**PAGE TEXT:**
▬▬▬
Patent Publication Number: US-2022226621-A1

Title: Fluid pressure gun device for balloon catheter

Description:
CROSS-REFERENCE TO RELATED U.S. APPLICATIONS 
     Not applicable. 
     BACKGROUND OF THE INVENTION 
     1. Field of the Invention 
     The present invention relates generally to a pressure unit for balloon catheter, and more particularly to an innovative structure type of a fluid pressure gun device for a balloon catheter. 
     2. Description of Related Art Including Information Disclosed Under 37 CFR 1.97 and 37 CFR 1.98. 
     The balloon catheter is a soft catheter provided with an inflatable balloon at the top. In the angioplasty, the balloon catheter is usually used in blood vessels to widen narrow regions or make channels. When in use, the uninflated balloon is positioned, the balloon is inflated according to different surgical purposes, the balloon expands and pushes blood vessels open, the balloon catheter can be removed after the balloon is deflated. 
     It is known that a fluid injection device is used to inflate and deflate the balloon for the angioplasty inside the blood vessel, including a tubular main body, the front end of the main body is connected to a fluid tube, a chamber is formed inside the main body, the chamber communicates with the fluid tube, the fluid tube communicates with the balloon catheter through a connection fitting. The front end of the main body is provided with a pressure monitoring device for monitoring and indicating the pressure inside the chamber. A plunger is movably disposed in the chamber, the front end of the plunger is provided with a piston, the back end of the plunger extends out of the main body and has an operating part, the operating part is operated to make the plunger pull the piston to reciprocate inside the chamber, so as to inject fluid into or extract fluid from the balloon. A male thread is formed on the periphery of the plunger. One side of the plunger of the main body is provided with a screw structure, the screw structure has a female thread fitting the male thread, the screw structure can be optionally combined with or disengaged from the plunger by laterally pushing or pulling the screw structure. 
     In the initial stage when the balloon is injected with fluid to dilate the balloon, the screw structure is disengaged from the plunger, and the plunger and the piston can be moved forward rapidly. When the screw structure is laterally combined with the plunger, the plunger and the piston can push the fluid into the balloon while the shot volume is controlled accurately by turning the plunger. To make the fluid depart from the balloon to deflate the balloon, the screw structure is laterally disengaged from the plunger, the pressure of the balloon and the fluid pushes the piston, so that the piston and the plunger can move backward rapidly, the balloon is deflated rapidly.
▬▬▬
**RECORDS:**

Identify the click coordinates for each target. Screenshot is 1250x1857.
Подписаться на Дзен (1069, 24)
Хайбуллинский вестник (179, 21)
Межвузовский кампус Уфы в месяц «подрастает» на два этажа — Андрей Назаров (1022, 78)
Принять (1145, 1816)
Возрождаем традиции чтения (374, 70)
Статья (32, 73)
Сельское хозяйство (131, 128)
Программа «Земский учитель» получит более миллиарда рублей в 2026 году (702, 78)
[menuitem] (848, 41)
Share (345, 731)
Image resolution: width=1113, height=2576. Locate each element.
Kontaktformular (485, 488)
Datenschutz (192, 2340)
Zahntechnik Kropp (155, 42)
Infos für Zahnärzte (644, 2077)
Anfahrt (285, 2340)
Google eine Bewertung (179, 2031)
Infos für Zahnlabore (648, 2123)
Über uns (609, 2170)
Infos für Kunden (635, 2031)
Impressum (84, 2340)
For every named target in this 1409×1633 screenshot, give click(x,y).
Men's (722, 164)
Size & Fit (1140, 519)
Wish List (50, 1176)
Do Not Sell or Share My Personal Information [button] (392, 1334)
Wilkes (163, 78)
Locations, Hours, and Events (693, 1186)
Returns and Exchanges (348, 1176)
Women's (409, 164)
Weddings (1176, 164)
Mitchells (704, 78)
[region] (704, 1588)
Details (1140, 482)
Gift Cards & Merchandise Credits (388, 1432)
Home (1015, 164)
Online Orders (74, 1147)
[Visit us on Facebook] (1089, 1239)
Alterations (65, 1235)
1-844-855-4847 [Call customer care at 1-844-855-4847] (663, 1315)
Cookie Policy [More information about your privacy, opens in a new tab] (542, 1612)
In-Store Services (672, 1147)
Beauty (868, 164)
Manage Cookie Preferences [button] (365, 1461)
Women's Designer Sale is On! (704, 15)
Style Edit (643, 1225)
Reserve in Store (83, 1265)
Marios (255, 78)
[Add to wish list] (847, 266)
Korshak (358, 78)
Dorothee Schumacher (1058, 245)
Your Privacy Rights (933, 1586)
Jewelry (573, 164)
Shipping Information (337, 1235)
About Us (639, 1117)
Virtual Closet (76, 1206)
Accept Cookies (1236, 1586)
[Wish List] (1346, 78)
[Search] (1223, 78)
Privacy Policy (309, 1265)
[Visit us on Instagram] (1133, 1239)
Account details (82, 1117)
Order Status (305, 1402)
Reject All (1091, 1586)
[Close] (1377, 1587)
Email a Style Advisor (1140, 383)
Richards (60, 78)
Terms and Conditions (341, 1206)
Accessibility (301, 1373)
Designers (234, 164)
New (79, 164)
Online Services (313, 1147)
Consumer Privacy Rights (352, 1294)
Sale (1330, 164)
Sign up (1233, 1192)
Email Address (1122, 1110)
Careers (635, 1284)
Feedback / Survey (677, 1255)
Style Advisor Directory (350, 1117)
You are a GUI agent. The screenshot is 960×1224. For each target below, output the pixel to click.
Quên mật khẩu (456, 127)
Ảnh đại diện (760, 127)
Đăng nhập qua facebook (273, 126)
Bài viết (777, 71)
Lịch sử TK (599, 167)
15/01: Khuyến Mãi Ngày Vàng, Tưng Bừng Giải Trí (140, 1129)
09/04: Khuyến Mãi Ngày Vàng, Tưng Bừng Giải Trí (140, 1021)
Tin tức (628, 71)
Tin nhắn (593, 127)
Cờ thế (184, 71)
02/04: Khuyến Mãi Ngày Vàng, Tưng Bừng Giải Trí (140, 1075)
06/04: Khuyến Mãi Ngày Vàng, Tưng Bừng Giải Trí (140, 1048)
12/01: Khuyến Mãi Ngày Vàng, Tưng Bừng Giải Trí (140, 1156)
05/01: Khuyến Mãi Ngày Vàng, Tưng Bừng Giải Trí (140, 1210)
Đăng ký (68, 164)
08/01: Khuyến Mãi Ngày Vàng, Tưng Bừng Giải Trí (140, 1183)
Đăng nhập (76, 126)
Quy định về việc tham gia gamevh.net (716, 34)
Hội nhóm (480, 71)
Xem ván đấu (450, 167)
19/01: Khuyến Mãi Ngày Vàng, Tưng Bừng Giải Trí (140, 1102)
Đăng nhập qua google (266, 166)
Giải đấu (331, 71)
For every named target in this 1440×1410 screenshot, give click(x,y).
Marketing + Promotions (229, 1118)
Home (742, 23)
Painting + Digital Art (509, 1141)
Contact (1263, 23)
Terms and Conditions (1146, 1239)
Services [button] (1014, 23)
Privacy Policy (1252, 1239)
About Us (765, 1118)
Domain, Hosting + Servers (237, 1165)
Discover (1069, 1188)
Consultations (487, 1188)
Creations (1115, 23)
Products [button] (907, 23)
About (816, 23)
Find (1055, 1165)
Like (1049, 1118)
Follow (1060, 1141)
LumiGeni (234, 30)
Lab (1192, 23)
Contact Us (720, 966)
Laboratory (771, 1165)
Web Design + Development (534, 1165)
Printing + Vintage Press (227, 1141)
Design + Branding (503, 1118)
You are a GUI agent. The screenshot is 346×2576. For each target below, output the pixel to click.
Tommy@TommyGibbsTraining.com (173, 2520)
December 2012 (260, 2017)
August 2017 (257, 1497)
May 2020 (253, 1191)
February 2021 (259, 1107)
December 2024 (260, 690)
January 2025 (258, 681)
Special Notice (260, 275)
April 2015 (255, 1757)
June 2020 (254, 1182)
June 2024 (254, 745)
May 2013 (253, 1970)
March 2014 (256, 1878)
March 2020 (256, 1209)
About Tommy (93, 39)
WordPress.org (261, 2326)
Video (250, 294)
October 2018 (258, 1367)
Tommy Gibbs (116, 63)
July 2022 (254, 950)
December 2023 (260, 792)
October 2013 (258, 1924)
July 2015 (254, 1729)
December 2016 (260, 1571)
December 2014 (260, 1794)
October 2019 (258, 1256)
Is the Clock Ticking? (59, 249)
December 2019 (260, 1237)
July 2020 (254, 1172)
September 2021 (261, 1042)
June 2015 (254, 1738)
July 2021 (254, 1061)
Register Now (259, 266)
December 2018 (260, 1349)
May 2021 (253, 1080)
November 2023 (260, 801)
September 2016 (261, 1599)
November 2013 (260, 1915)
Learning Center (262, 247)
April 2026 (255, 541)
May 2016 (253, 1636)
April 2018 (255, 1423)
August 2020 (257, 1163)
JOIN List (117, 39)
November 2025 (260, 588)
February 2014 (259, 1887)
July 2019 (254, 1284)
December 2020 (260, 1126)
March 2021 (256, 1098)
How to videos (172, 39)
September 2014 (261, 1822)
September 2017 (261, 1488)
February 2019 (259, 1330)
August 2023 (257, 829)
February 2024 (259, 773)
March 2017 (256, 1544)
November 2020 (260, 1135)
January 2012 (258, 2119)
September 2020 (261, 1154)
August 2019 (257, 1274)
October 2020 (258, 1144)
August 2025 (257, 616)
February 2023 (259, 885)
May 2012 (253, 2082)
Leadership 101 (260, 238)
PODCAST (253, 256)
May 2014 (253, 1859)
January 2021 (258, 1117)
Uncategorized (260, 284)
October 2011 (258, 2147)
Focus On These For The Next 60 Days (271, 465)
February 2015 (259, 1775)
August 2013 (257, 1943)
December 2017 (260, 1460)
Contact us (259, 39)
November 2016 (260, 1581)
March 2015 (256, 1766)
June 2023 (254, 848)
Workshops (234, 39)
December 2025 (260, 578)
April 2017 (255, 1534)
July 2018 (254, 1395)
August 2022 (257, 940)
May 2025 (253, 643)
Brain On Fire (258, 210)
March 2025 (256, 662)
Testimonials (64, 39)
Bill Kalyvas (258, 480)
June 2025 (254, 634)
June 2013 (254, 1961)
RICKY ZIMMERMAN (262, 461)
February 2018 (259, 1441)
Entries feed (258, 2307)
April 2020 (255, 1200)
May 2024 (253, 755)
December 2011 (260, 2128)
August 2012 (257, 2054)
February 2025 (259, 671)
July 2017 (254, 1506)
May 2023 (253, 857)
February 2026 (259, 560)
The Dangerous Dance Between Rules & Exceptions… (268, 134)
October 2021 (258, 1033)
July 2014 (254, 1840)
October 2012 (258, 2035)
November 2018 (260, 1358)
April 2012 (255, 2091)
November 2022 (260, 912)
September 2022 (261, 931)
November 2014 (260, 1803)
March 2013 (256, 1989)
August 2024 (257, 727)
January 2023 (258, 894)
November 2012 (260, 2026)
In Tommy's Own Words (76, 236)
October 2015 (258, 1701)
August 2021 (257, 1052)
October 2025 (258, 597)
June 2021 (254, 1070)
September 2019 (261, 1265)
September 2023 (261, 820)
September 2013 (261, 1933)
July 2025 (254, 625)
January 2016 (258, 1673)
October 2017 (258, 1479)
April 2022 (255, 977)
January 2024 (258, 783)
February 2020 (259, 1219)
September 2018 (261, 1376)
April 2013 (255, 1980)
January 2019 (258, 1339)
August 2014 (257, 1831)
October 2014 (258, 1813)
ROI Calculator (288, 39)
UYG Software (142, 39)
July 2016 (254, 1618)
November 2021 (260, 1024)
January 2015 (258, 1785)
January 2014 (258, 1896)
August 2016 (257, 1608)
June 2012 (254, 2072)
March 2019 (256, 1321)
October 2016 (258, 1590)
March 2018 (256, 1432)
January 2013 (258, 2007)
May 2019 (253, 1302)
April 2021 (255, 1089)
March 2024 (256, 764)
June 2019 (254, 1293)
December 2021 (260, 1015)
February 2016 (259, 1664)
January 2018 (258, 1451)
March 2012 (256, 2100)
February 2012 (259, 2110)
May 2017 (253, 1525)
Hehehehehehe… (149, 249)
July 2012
▬▬▬
**WORK INSTRUCTION:**
Reproduce the passage of the balloon catheter patent text starting with "Title: Fluid pressure" and going on through "37 CFR 1.98.".

**EXPECTED ANSWER:**
Title: Fluid pressure gun device for balloon catheter

Description:
CROSS-REFERENCE TO RELATED U.S. APPLICATIONS 
     Not applicable. 
     BACKGROUND OF THE INVENTION 
     1. Field of the Invention 
     The present invention relates generally to a pressure unit for balloon catheter, and more particularly to an innovative structure type of a fluid pressure gun device for a balloon catheter. 
     2. Description of Related Art Including Information Disclosed Under 37 CFR 1.97 and 37 CFR 1.98.